A secretária Mayra Pinheiro, pediatra, foi apelidada na pasta de "capitã cloroquina", segundo reportagem da revista Época, por pressionar secretarias de saúde a distribuir o medicamento usado originalmente contra malária a pacientes com covid-19.
Não há qualquer evidência de que a cloroquina e a hidroxicloroquina funcionem contra o novo coronavírus — e os fármacos podem ainda trazer sérios efeitos colaterais, como arritmia cardíaca.
Sua foto de perfil no Facebook traz os dizeres "eu sou médico e apoio o atendimento precoce". Já defendido pelo presidente e pelo ministro da Saúde, o atendimento precoce consiste na administração de medicamentos como os antimaláricos e o antiparasitário ivermectina, também sem efetividade comprovada contra a covid-19.
Algumas semanas atrás, Pazuello chegou a dizer em uma coletiva de imprensa que o atendimento precoce consistia apenas na recomendação para que as pessoas procurassem o mais rápido possível uma unidade de saúde caso apresentassem sintomas, já que não há tratamento comprovado contra a doença.
O ministério chegou, entretanto, a publicar nota técnica em que recomendava aos médicos que receitassem cloroquina aos pacientes — o documento foi depois modificado. O presidente, por sua vez, já foi fotografado e filmado com caixas de cloroquina e já defendeu o uso do medicamento em suas redes sociais.
Entre os quadros formados por profissionais de saúde, há ainda o secretário de Ciência, Tecnologia, Inovação e Insumos Estratégicos em Saúde, o médico Hélio Angotti Netto, admirador do escritor Olavo de Carvalho.
Em um post de 2015 em seu blog, ele dizia que estudava a obra de Olavo fazia 12 anos e que fizera seu curso online "desde o início".

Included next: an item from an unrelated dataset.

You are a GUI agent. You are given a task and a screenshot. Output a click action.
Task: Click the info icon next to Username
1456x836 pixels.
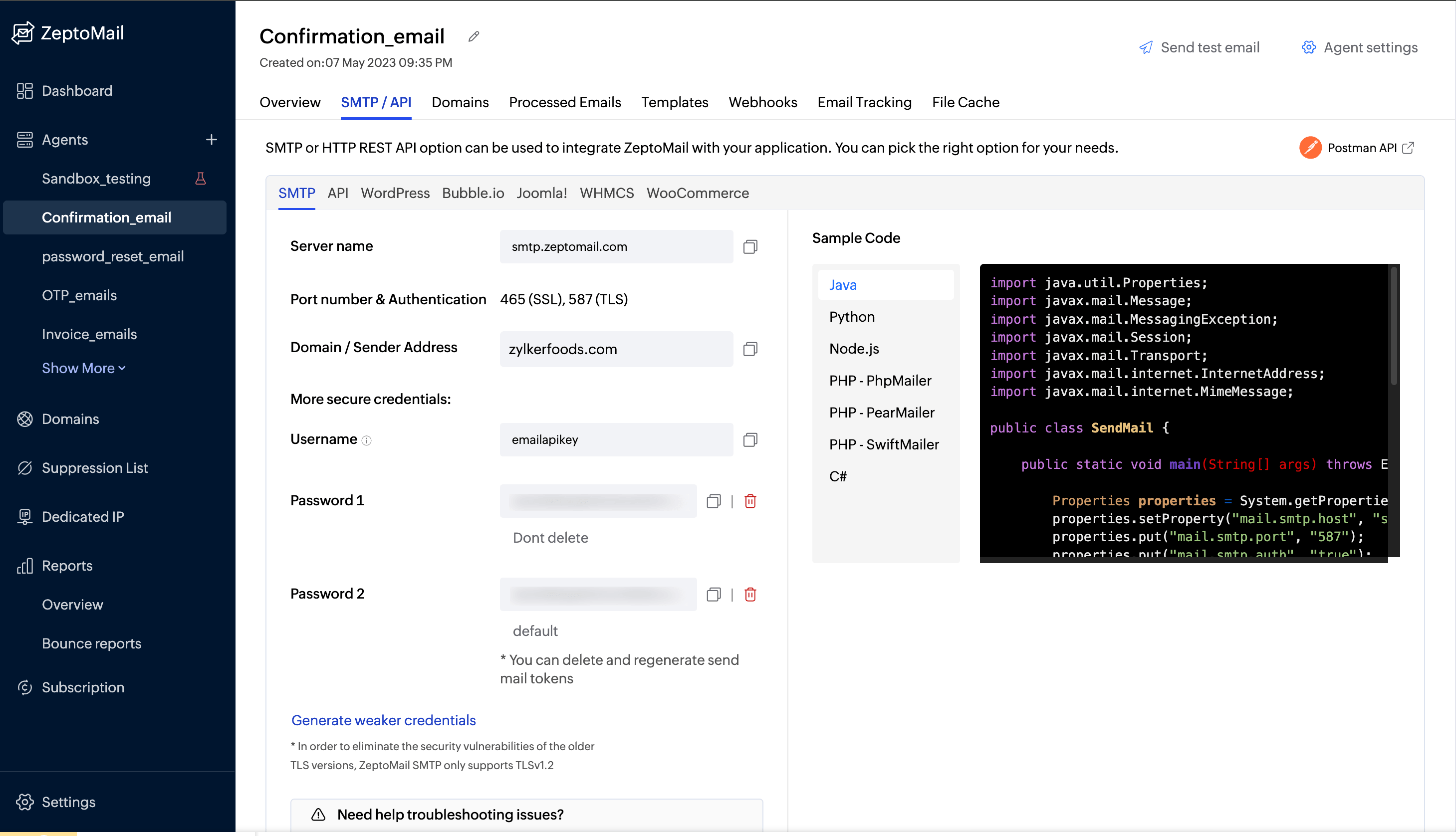pos(367,440)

Vigilância e 'lei da mordaça'
Um ex-funcionário da equipe de Mandetta que acompanhou de perto a crise entre o então ministro e o presidente e o início da militarização do Ministério da Saúde diz que, além de não terem capacidade técnica para assumir a direção da pasta, os oficiais instauraram uma espécie de cultura de vigilância que também tem impacto sobre o desempenho da gestão.
"Técnicos que poderiam trabalhar no planejamento (contra a pandemia) foram colocados em suspeição", ele diz.
Assim, projetos foram paralisados e alguns processos passaram a tramitar de forma mais lenta. Em paralelo, servidores passaram a temer que tivessem e-mails e outras comunicações monitoradas.
A cientista social Ana Amélia Penido Oliveira pontua que a sensação de vigilância é um dos efeitos da ramificação dos militares nas diferentes instâncias do governo e tem sido observada em diferentes ministérios.
"Ela inibe os técnicos de falarem", diz ela.
Na Saúde, a chamada "lei da mordaça" fez com que servidores de carreira se retraíssem, diz uma fonte, e os militares tomassem a frente em diversas áreas para as quais não tinham competência técnica.
Em alguns casos, afirma esse mesmo gestor, diante da dificuldade de tocar o cotidiano em algumas áreas, nomeações chegaram a ser revogadas e técnicos foram reconduzidos às posições — ainda que os militares seguissem acompanhando o trabalho como uma espécie de eminência parda.
Durante a análise das informações, a reportagem se deparou com um caso em que a servidora Alexandra das Neves Agapito de Araújo foi exonerada do cargo de coordenadora de contabilidade do FNS em 19 de maio de 2020 e reconduzida à posição menos de um mês depois, em 10 de junho, de acordo com os registros do Diário Oficial.
Nesse período, o cargo foi ocupado pelo subtenente André Cabral Botelho — com uma remuneração equivalente a quase o dobro da antecessora, de R$ 14,3 mil, conforme o registro do mês de junho no Portal da Transparência.
Apesar da renomeação da antiga coordenadora de contabilidade, a exoneração do oficial do cargo não consta no Diário Oficial. Na menção mais recente no DOU, ele aparece como assessor técnico, subordinado diretamente ao ministro.
A pasta foi questionada sobre o caso e, logo que envie seu posicionamento, ele será acrescentado a este texto.